### [Given data]
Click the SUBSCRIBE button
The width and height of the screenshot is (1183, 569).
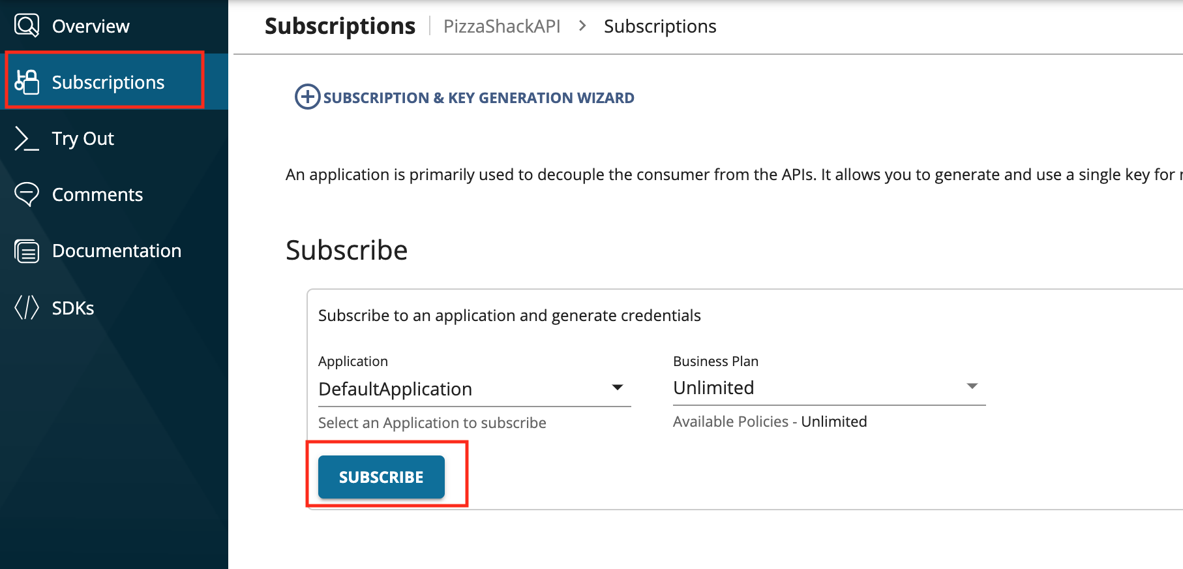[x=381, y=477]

--

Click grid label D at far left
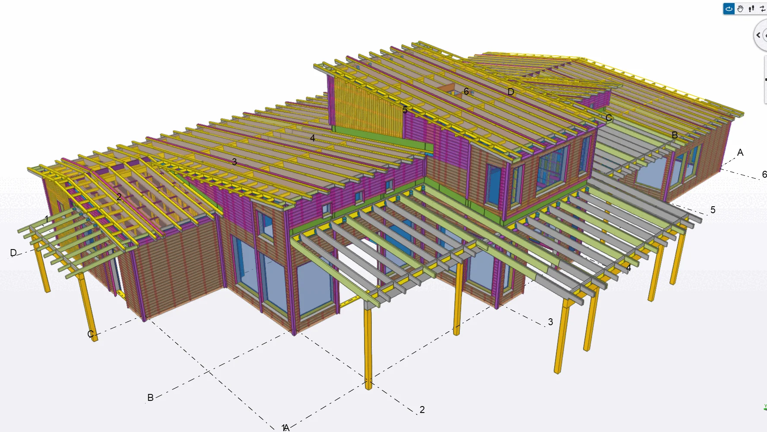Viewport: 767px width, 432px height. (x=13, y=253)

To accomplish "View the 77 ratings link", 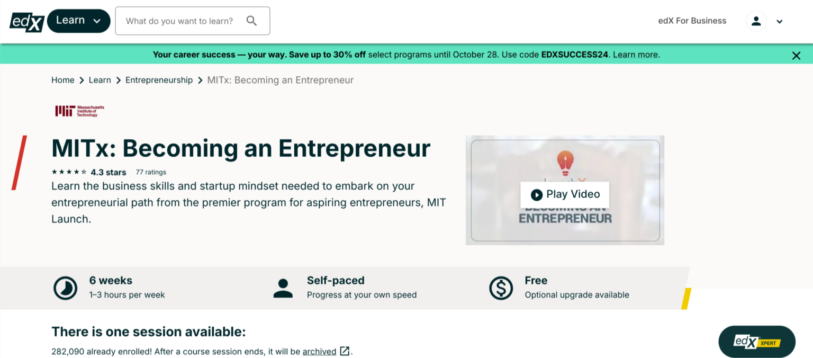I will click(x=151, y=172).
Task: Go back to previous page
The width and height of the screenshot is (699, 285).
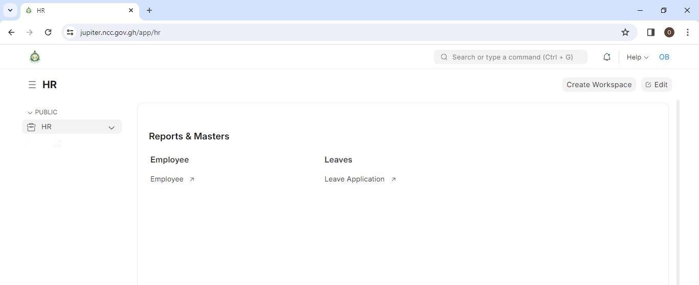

### [What is being asked]
Using the data above, transcribe the lines that run from the line with "Task: Go back to previous page" to the line with "The width and height of the screenshot is (699, 285).", both ends kept, and output nothing else.

### [Answer area]
Task: Go back to previous page
The width and height of the screenshot is (699, 285).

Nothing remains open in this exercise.